Erasmus Daniel Campbell (January 11, 1811 – April 16, 1873) was an American Democratic politician who served as the 6th Lieutenant Governor of Wisconsin, and 2nd Mayor of La Crosse, Wisconsin.  In historical sources, he was sometimes referred to as "E. D. Campbell." In at least one source, he was incorrectly referred to as "Edward Campbell."

Biography

Erasmus D. Campbell was born in South Kingstown, Rhode Island, and lived for a time in Connecticut.  He arrived in La Crosse, Wisconsin, in 1854.  He initially worked as a cashier in a bank owned by J. M. Levy. He studied law and eventually entered a law partnership, Campbell & Wood.

In 1857, Campbell was elected Mayor of La Crosse.
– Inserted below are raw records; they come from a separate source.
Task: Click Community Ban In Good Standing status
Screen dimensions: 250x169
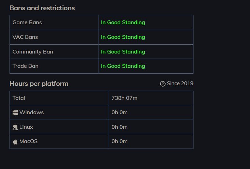Action: pos(123,52)
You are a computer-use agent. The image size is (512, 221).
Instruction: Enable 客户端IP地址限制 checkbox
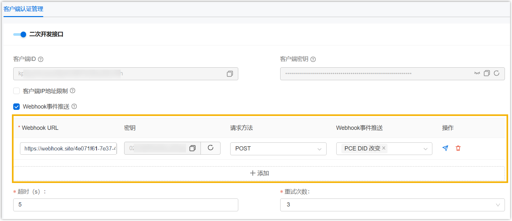click(x=16, y=91)
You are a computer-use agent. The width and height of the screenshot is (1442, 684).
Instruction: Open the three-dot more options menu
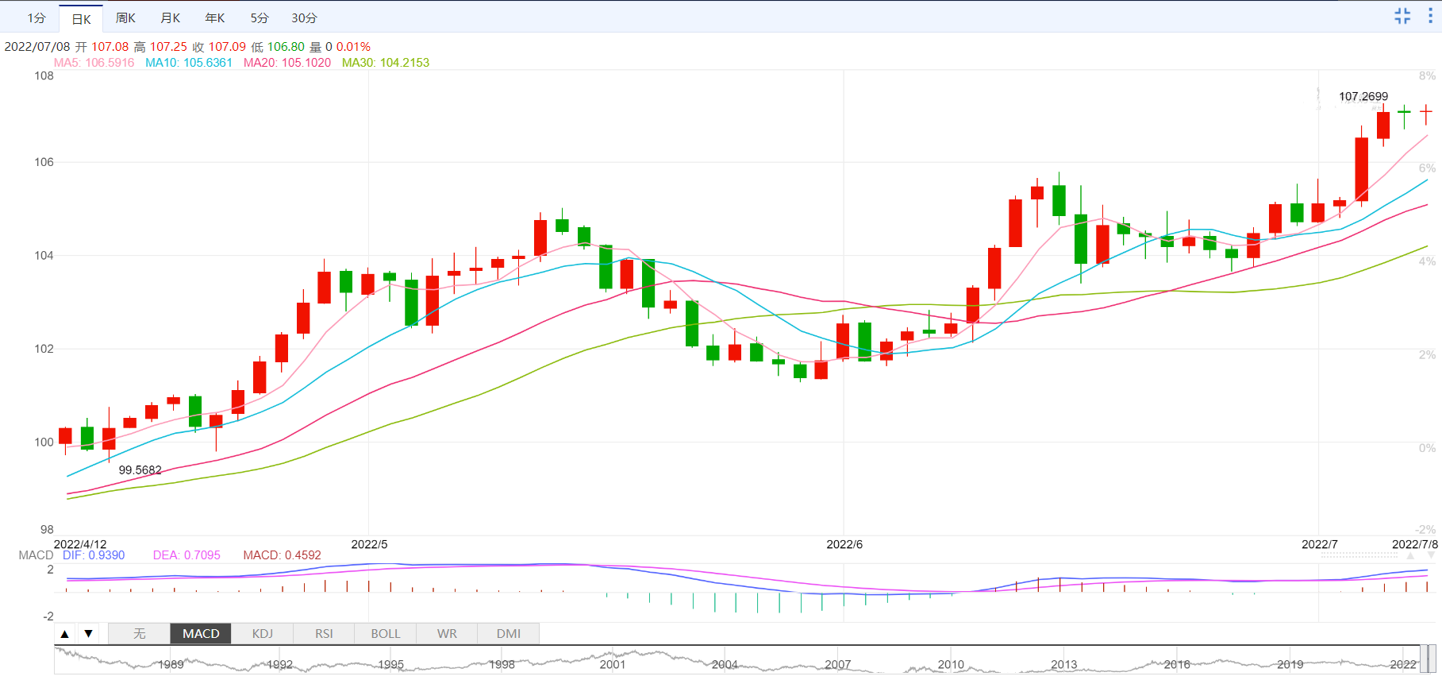click(1430, 16)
As mayor, Campbell advocated for the building a work-house, the purchase and establishment of a poor farm, the construction of a city hall, a new jail, additional school houses, and other infrastructure improvements.  Shortly after he took office, the City Council passed a bond measure to pay for an expanded city jail.  The city selected and purchased a lot of farmland for a poor farm near Shelby.  His year as mayor was ultimately marred by the Panic of 1857, in which Campbell lost a significant portion of his personal wealth and property.  
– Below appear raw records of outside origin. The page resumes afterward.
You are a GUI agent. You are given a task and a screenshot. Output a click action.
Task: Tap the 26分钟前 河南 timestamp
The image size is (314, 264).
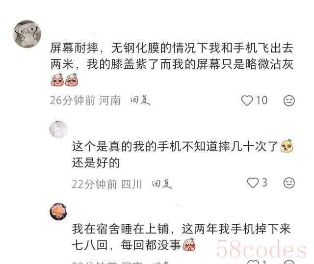click(x=85, y=101)
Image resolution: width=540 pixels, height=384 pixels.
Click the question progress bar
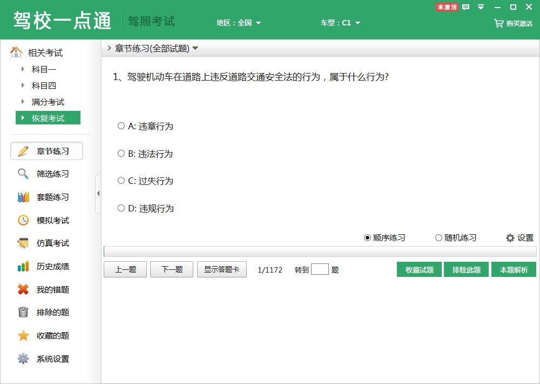coord(321,251)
Later that year, at the 1857 Wisconsin Democratic Party Convention, Mayor Campbell was nominated as the Democratic Party's candidate for Lieutenant Governor in the 1857 election.  Among convention delegates, Campbell received 83 votes to 51 for Henry M. Billings.  Campbell ran alongside Democratic gubernatorial candidate, Milwaukee Mayor James B. Cross.

Campbell defeated his opponent in the general election, Milwaukee abolitionist lawyer Carl Schurz, but his running-mate, Mayor Cross, was defeated by Republican Alexander Randall.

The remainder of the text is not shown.